McGinest was featured on the NFL Network's documentary series A Football Life on October 5, 2018.

==Legal troubles==
===1990 assault trial===
McGinest and teammates Michael Jones and Jason Oliver were charged with battery and false imprisonment when a female USC student accused them of sexual assault on October 15, 1990. The incident in question occurred on June 20 of the same year. The 23-year-old summer-school counselor said she was dragged into a dormitory room, pinned to a bed, and sexually molested. The players contend the woman entered the room voluntarily and was involved in "horseplay". On June 15, 1991, the three players, including McGinest, were acquitted of all sexual assault and false imprisonment charges.

===2016 lawsuit===
On September 30, 2016, DeAndre Parks filed a Personal Injury Lawsuit against McGinest. The lawsuit claims that McGinest assaulted Parks and threatened him on multiple occasions. His representative denied the charges and the suit was settled in 2020.

===2022 nightclub assault===
On December 9, 2022, at the Delilah nightclub in West Hollywood, McGinest and several of his acquaintances physically assaulted a man who was sitting at a table at the lounge. McGinest can be seen in the video beating the victim and striking the man repeatedly in the head with a glass bottle while the victim was on the floor. McGinest was arrested over the incident and charged with felony assault.

==Charity work==
McGinest established the Willie McGinest Freedom School, a program that aims to provide social and cultural enrichment for neighborhood youth. On May 3, 2005, the city council of Long Beach declared that every year, May 3 will be recognized as Willie McGinest Day in recognition of his charitable efforts and civic involvement. During the 2004 holiday season, McGinest sponsored "Shop with a Jock", an event that gave 50 Boston-area children the opportunity to go on a $100 shopping spree with his teammates and him. He went on to sponsor a similar event in the Cleveland area with Browns teammates.

==Business and entertainment ventures==
McGinest owns an entertainment company in Los Angeles called 55 Entertainment.

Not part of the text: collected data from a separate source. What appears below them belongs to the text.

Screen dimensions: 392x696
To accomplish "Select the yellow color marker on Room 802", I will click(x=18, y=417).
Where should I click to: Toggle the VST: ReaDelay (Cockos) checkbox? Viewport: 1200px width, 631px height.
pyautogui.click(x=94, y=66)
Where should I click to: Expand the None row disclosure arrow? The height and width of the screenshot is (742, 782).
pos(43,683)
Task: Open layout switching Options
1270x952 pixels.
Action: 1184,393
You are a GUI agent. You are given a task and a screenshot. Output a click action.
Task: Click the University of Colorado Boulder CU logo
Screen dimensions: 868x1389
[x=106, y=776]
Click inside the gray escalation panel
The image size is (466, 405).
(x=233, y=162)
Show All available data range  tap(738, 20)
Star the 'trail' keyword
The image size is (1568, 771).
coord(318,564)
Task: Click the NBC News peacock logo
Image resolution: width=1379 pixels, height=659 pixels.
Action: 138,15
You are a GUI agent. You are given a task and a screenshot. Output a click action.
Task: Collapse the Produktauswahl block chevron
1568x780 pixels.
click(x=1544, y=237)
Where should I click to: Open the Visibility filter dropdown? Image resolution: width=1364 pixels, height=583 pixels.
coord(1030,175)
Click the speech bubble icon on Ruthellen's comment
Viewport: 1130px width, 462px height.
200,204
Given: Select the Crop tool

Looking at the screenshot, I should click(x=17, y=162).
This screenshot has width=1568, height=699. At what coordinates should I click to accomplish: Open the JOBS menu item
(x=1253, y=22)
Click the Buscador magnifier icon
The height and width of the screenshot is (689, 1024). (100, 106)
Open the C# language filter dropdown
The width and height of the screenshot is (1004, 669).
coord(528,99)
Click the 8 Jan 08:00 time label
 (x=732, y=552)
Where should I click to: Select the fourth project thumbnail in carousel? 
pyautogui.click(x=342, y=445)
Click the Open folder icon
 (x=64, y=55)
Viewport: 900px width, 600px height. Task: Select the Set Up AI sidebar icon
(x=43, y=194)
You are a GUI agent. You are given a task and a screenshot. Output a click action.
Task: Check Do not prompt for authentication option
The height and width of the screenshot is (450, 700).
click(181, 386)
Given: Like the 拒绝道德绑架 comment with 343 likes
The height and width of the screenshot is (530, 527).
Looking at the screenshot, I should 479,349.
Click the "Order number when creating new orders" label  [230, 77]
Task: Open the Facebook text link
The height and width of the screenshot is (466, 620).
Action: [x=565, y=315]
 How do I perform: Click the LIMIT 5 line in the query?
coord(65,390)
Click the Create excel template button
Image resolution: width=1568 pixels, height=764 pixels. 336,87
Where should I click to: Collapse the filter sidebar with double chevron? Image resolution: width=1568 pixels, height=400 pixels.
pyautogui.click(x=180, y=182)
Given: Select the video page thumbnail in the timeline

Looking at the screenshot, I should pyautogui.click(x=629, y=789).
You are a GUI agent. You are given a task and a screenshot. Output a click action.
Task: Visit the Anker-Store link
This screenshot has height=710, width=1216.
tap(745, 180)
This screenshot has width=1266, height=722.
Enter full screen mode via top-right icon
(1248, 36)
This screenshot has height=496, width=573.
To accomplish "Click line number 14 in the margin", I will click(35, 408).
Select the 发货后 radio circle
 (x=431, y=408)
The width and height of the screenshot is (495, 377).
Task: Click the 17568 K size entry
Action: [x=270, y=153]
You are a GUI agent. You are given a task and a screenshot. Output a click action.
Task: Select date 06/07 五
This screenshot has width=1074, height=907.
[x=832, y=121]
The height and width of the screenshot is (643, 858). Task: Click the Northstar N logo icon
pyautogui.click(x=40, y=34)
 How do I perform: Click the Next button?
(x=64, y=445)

McGinest also appeared on S.W.A.T. in the season-two episode "The B-Team", playing Los Angeles Fire Department firefighter Ryan Cook when the LAFD goes against the Los Angeles Police Department in a charity competition.

He has had cameo appearances in television shows such as Arli$$ and The Game, and had a small role as a detective in the film I Tried, with rap group Bone Thugs-n-Harmony. He appeared in the Disney XD show Lab Rats & Scorpion as himself.